Very dramatic idea, but as she would learn from a nature documentary, not based in truth. Bald Eagles only locked talons while courting, or in battle, never sex. The show explained in a rather anticlimactic fashion, that one eagle would mount the other as most animals did, from behind, while safely on the ground.
Rebecca was disappointed to learn that. She rather liked the idea of the dangerous mating ritual. Even so, it still left the matter of what the dragon's reproductive organs actually looked like. She was quick to dismiss the genitalia of lizards and snakes. Dragons were not related to snakes or lizards. Dragons were as gods compared to those puny reptiles and their deformed hemipenis, and deserved equally god like genitalia. A male dragon would have a beautiful penis. Not a human penis of course, as that would be ridiculous.
Rebecca used her skills as a sculptor in an attempt to create the perfect likeness of what an erect dragon cock would be like, but could never capture the true magnificence of such a thing.

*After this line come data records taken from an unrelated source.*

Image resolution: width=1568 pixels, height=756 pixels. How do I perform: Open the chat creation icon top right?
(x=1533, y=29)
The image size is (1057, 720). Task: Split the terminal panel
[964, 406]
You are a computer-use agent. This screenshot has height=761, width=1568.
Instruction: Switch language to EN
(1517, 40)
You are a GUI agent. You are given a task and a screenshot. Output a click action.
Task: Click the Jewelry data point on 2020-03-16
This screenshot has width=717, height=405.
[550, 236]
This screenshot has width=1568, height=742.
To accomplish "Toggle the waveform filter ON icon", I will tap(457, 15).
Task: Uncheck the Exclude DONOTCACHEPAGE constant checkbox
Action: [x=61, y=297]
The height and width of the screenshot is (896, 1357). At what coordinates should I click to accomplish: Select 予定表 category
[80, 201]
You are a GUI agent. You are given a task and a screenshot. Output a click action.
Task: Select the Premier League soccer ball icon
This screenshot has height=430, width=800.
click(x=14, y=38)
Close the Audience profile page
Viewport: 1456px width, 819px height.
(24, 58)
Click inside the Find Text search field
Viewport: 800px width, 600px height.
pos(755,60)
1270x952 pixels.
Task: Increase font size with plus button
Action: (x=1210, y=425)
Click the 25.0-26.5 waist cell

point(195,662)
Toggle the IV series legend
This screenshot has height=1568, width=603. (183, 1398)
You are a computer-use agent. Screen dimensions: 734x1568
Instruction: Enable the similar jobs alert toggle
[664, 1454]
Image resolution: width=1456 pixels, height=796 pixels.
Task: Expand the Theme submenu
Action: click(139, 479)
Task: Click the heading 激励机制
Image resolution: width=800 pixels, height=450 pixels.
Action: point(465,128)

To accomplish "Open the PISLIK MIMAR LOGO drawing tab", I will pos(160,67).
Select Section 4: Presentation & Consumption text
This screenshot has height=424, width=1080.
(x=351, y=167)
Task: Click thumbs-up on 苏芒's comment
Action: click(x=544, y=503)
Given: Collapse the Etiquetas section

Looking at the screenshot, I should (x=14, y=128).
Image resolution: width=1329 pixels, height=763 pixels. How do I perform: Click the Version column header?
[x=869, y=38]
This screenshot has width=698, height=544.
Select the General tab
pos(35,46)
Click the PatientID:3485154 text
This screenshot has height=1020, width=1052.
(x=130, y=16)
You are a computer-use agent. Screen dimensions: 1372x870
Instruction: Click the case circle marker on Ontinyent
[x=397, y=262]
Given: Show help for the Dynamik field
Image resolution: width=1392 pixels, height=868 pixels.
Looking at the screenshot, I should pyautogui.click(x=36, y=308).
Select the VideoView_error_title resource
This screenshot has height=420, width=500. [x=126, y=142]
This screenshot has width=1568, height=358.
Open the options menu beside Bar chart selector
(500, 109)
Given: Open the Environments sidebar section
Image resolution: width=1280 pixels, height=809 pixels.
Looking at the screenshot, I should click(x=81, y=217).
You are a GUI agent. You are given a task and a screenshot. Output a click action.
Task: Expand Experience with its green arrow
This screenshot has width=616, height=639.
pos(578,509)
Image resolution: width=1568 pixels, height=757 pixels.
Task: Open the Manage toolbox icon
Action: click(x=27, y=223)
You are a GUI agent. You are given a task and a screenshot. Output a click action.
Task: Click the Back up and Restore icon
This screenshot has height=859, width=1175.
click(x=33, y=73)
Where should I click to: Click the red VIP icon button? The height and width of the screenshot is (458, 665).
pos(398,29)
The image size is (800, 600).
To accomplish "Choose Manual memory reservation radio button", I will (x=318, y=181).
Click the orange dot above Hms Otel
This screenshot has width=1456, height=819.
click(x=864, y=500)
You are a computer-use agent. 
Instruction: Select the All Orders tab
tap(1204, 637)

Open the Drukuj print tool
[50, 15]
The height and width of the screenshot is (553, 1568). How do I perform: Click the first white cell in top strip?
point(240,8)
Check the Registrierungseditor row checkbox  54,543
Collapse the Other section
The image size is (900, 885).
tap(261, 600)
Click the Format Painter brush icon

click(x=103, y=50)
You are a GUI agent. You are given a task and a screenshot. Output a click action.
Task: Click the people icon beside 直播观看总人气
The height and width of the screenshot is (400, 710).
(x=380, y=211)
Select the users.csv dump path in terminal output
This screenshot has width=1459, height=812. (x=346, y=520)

Then at a party, Rebecca saw a porno movie of a woman having sex with a stallion. It was a revelation. The others thought her strange as she rewound the scene again and again, capturing every minute detail in her mind. It was the moment she realized why her modeled cocks never looked right. The dragon cocks she created were far too small.
Taking inspiration from that video, Rebecca spent months sculpting the ideal dragon penis, hiding it from even her family and closest friends. No one could know of this fantasy she had. She saved all of her money, buying the supplies she would need, and when the moment was right, she cast the cock in silicone and latex, making it extremely life like.
But Rebecca was only a mere human, and young at that, and there was no way she could actually fit such a large thing in her.
Not to say she didn't try.
And that attempt led to surgery and a stay at the hospital, and years of counseling.
Brushing the old memories aside, Rebecca went to open the medicine cabinet, she caught a reflection of something dark in the mirror. Startled, she spun to find herself alone. Spooked, she studied the reflection in the mirror, trying to determine just what she had seen.